__Passage shown__
A few of his early students got into an IIT and
word spread. Parents in Kota, and then beyond,
started asking for his help. In 1991, he
started a school, Bansal Classes. He initiated
an entrance exam for his own school to identify
the brightest prospects for IIT success.
He developed an intensive study system that
bombards students with test questions for nine
hours a day for two years. They only teach what
is on the IIT exams -- mathematics, physics and
chemistry.
Now, Bansal Classes' 17,000 students study six
days a week. One Sunday a month, they have a
six-hour test which is set up just like the IIT
exam. After two years, students have taken the
mock test more than 20 times.
The course of classes costs up to $1,500 a
year, a hefty price for many Indian families.
But the payoff can be huge: An IIT degree
vaults a graduate into the global elite.

__Stored data__
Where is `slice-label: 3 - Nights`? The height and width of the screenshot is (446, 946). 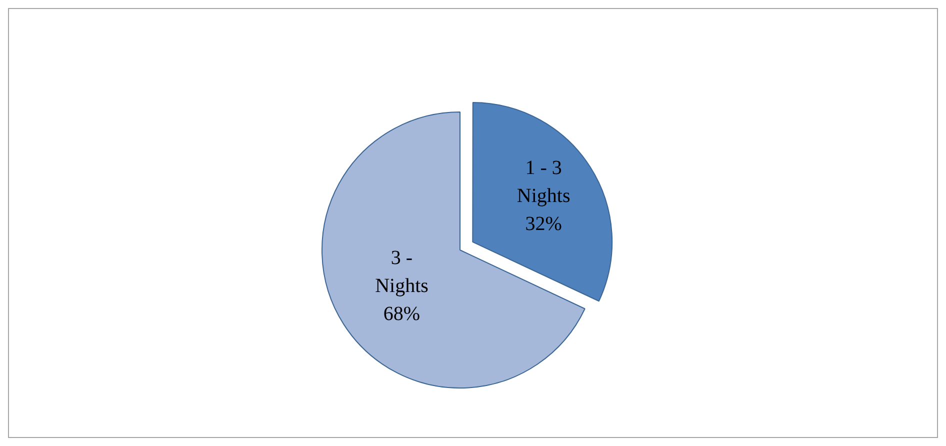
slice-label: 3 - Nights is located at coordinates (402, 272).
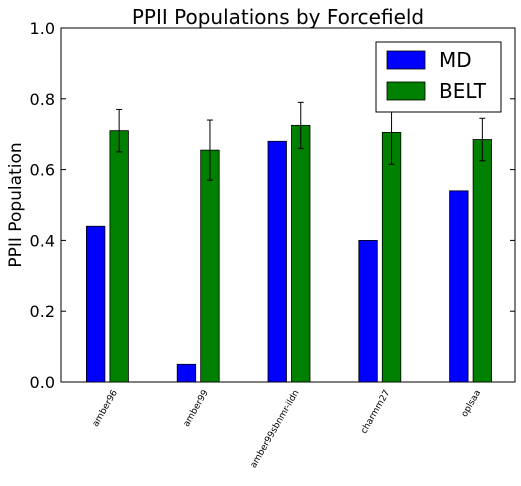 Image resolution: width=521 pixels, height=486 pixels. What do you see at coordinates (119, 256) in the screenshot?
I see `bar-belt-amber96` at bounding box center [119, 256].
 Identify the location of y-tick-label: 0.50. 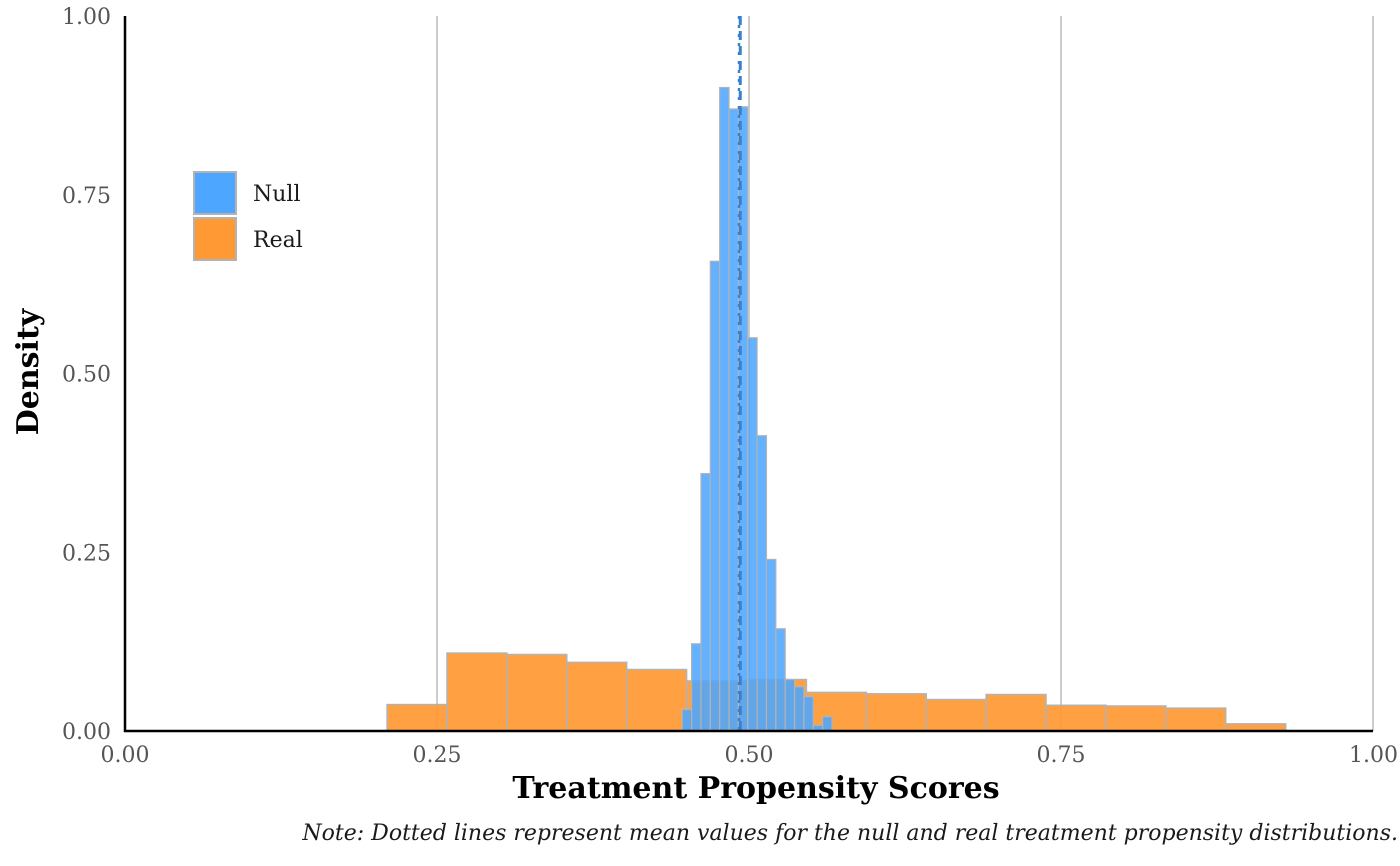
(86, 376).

__What you will do__
1. Answer these about the Bansal Classes passage:
(a) In what year was Bansal Classes started?
(b) For how many hours a day are students bombarded with test questions?
(c) At most, what does the course of classes cost per year?
2. Please print the part of the Bansal Classes passage between "He developed an" and "the global elite.", inclusive.
The entries aren't needed for what follows.

__Written answers__
1.
(a) 1991
(b) Nine hours
(c) Up to $1,500

2.
He developed an intensive study system that
bombards students with test questions for nine
hours a day for two years. They only teach what
is on the IIT exams -- mathematics, physics and
chemistry.
Now, Bansal Classes' 17,000 students study six
days a week. One Sunday a month, they have a
six-hour test which is set up just like the IIT
exam. After two years, students have taken the
mock test more than 20 times.
The course of classes costs up to $1,500 a
year, a hefty price for many Indian families.
But the payoff can be huge: An IIT degree
vaults a graduate into the global elite.